### [Work task]
Only the lines below from the one with "Click the 10 bases scale bar" through the one with "Task: Click Georgia's" are to be written out, exactly and without any images.

===== Records to process =====

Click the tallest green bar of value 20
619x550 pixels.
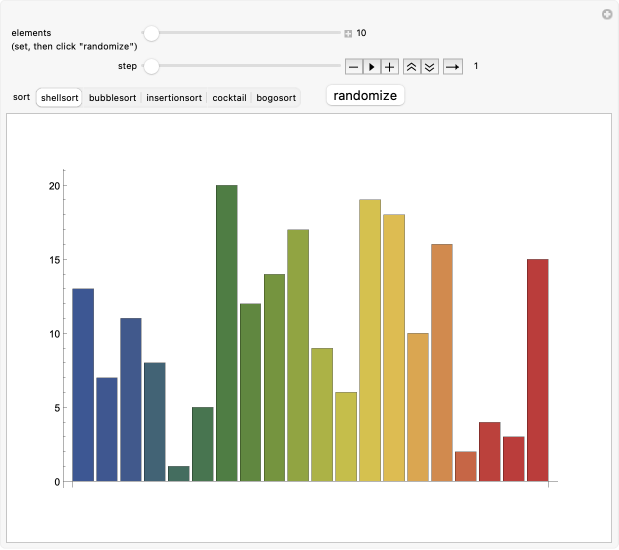227,333
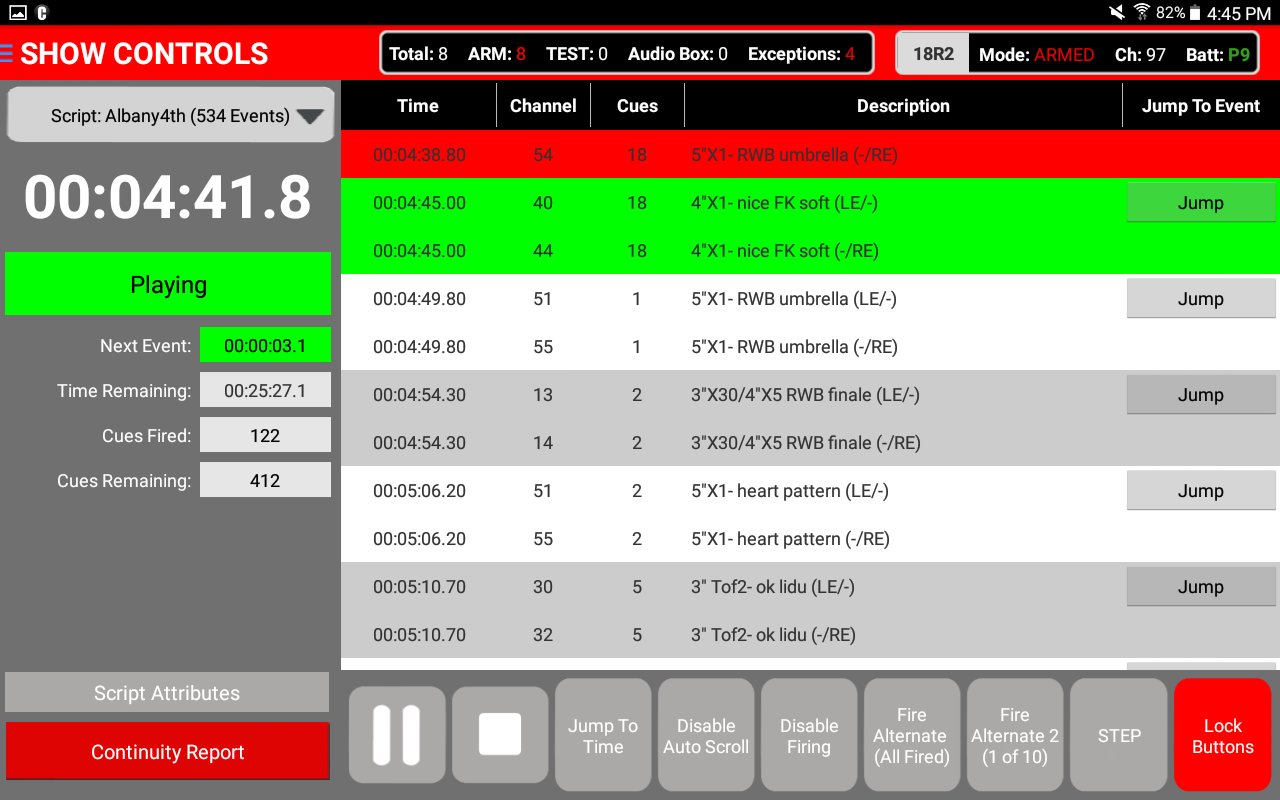Open the Jump To Time control
The height and width of the screenshot is (800, 1280).
pyautogui.click(x=603, y=734)
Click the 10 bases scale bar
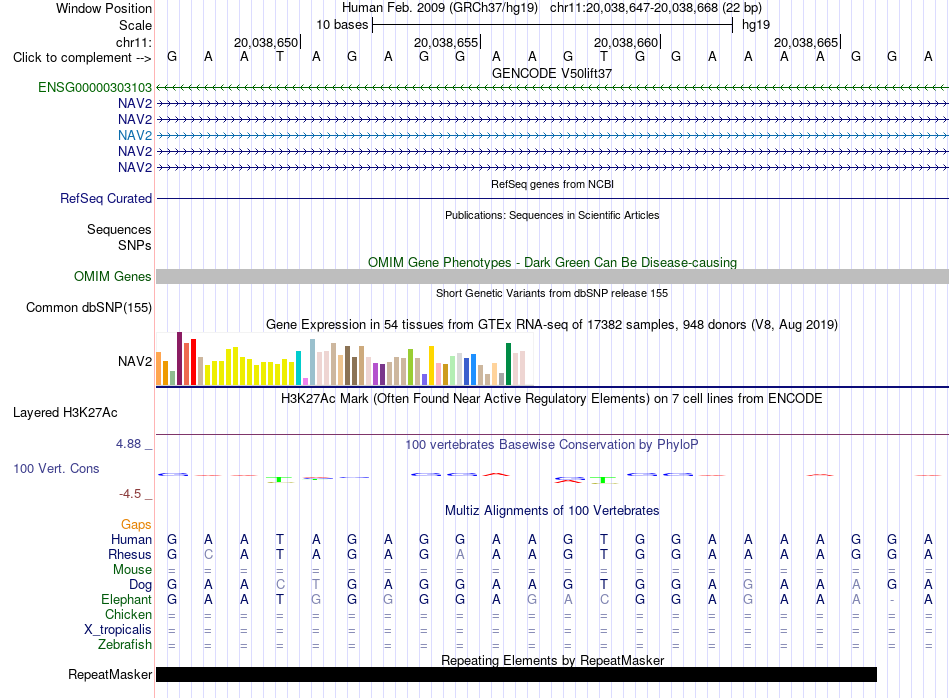Image resolution: width=950 pixels, height=698 pixels. pos(553,25)
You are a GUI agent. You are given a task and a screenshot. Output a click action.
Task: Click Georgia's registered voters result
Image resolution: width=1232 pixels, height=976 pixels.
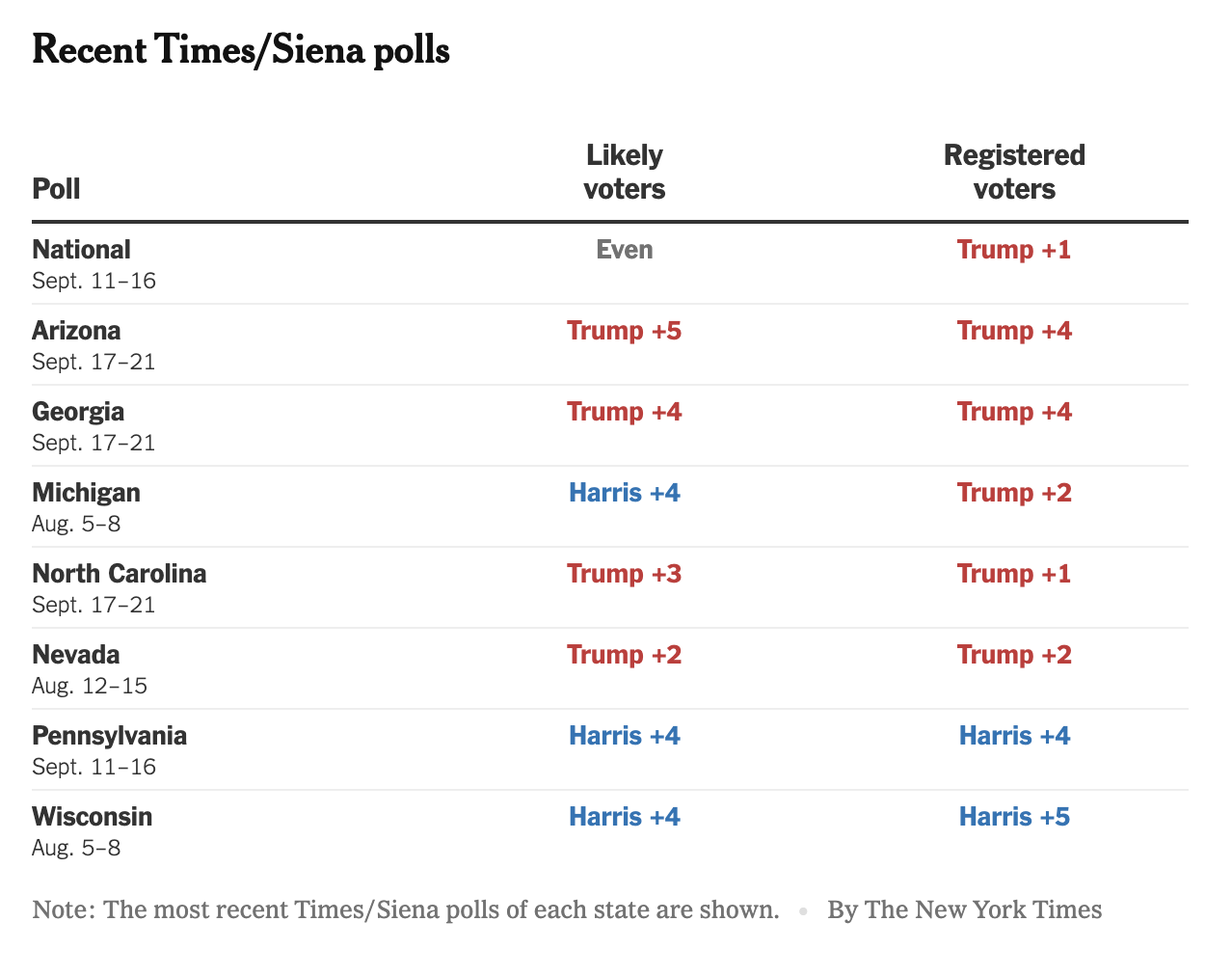tap(1014, 412)
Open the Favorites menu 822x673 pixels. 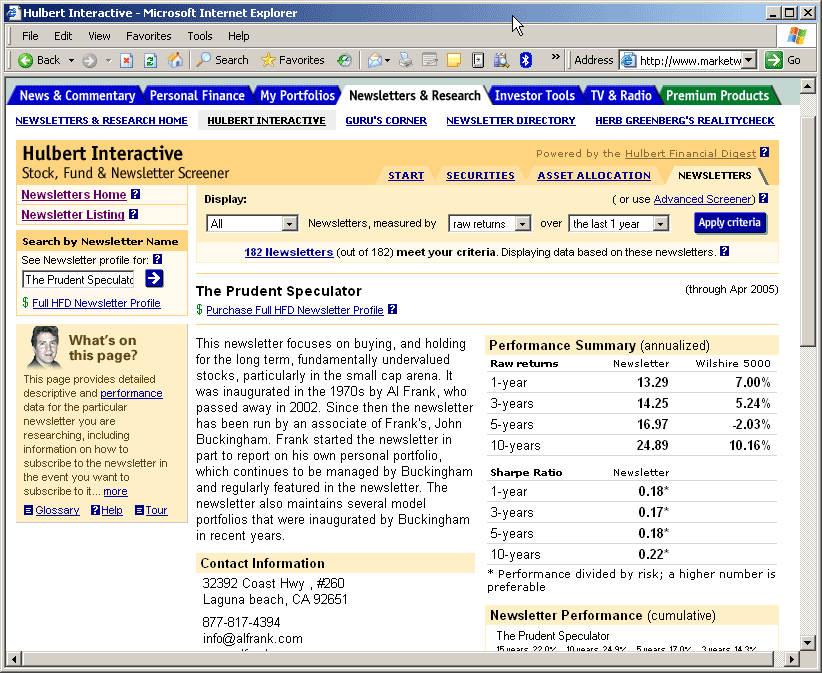tap(149, 36)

=====

### [Result of the exercise]
Click the 10 bases scale bar
Image resolution: width=950 pixels, height=698 pixels. pos(553,25)
You are a GUI agent. You are given a task and a screenshot. Output a click action.
Task: Click Georgia's registered voters result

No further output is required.